[Study text — start]

In addition to concern over drones entering closed airspace, some worry unmanned aircraft could have their signals interfered with or fall victim to a “spoofing” attack.
University of Texas professor Todd Humphreys and his team developed a software-based GPS transmitter designed to deceive – spoof – a drone.
Humphreys said sophisticated drones have two wireless communication linkages: the command-and-control link, which allows the operator to control the aircraft, and the GPS navigation link, which keeps the craft abreast of its own position. Spoofing is when a third party targets the GPS link, through which he or she could manipulate the drone.
Drones also are susceptible to communications jamming, leaving the operator unable to control the aircraft. A craft with dual linkage then would go into “lost link protocol,” which likely would navigate the vehicle, using its remaining GPS connection, to a pre-designated landing spot.
Unmanned aircraft already are finding homes in local police departments and other law enforcement agencies. The specific provision in the Drone Act authorizing law enforcement and other government-funded entities to use drones now, while the FAA creates final regulations for commercial use, mandates aircraft must weigh 25 pounds or less, cannot be operated higher than 400 feet above the ground or near airports and must remain within naked eyesight of the operator.
Right now, law enforcement can use drones to survey anything that is visible to the human eye without a warrant, said Amie Stepanovich, counsel at the Electronic Privacy Information Center.

[Study text — finish]

What you should do: Copy the passage on drone security between "In addition to" and "manipulate the drone.", inclusive.

[Provided data — start]

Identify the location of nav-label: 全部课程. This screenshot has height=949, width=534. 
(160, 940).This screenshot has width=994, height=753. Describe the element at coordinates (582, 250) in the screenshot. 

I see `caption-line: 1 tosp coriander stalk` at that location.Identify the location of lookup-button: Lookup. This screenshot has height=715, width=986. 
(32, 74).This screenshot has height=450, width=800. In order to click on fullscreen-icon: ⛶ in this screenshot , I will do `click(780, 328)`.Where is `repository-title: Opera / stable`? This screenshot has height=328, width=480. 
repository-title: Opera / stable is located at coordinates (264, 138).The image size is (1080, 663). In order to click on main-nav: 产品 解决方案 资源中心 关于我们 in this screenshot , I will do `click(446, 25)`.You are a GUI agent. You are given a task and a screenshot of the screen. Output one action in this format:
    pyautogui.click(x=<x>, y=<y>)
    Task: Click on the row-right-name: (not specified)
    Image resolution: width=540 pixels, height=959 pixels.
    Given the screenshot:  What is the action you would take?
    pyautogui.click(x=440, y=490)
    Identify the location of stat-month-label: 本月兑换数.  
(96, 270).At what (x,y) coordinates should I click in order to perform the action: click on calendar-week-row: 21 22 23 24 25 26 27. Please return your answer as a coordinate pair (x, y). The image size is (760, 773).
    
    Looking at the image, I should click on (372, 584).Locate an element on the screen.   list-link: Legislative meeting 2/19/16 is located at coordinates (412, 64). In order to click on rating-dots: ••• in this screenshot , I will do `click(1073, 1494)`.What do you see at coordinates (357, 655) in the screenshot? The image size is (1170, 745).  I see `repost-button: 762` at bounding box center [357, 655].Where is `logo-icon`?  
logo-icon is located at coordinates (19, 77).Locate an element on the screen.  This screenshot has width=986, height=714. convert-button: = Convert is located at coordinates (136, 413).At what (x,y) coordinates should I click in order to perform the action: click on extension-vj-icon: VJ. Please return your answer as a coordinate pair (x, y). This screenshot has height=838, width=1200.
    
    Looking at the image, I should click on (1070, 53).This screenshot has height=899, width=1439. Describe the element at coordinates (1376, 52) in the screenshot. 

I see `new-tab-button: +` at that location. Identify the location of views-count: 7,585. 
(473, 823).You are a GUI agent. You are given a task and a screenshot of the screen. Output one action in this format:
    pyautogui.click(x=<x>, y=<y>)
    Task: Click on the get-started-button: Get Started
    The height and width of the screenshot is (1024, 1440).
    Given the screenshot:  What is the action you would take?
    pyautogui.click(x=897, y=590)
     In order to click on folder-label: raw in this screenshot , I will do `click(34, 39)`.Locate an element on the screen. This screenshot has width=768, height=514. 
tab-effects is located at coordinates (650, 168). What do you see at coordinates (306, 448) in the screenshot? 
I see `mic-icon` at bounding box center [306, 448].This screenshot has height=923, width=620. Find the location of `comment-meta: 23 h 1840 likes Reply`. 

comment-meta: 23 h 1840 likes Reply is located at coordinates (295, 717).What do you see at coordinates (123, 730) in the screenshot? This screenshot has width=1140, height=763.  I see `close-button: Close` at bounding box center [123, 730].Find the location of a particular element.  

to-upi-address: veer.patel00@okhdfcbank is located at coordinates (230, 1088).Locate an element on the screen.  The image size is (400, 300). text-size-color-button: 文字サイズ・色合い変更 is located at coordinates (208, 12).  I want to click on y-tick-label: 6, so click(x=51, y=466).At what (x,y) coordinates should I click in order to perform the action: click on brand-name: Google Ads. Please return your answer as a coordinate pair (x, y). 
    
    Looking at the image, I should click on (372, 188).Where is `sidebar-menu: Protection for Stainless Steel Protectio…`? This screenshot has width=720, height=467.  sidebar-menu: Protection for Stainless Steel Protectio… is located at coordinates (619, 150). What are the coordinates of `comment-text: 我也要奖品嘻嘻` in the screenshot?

[Provided data — finish]

Reply to the task:
In addition to concern over drones entering closed airspace, some worry unmanned aircraft could have their signals interfered with or fall victim to a “spoofing” attack.
University of Texas professor Todd Humphreys and his team developed a software-based GPS transmitter designed to deceive – spoof – a drone.
Humphreys said sophisticated drones have two wireless communication linkages: the command-and-control link, which allows the operator to control the aircraft, and the GPS navigation link, which keeps the craft abreast of its own position. Spoofing is when a third party targets the GPS link, through which he or she could manipulate the drone.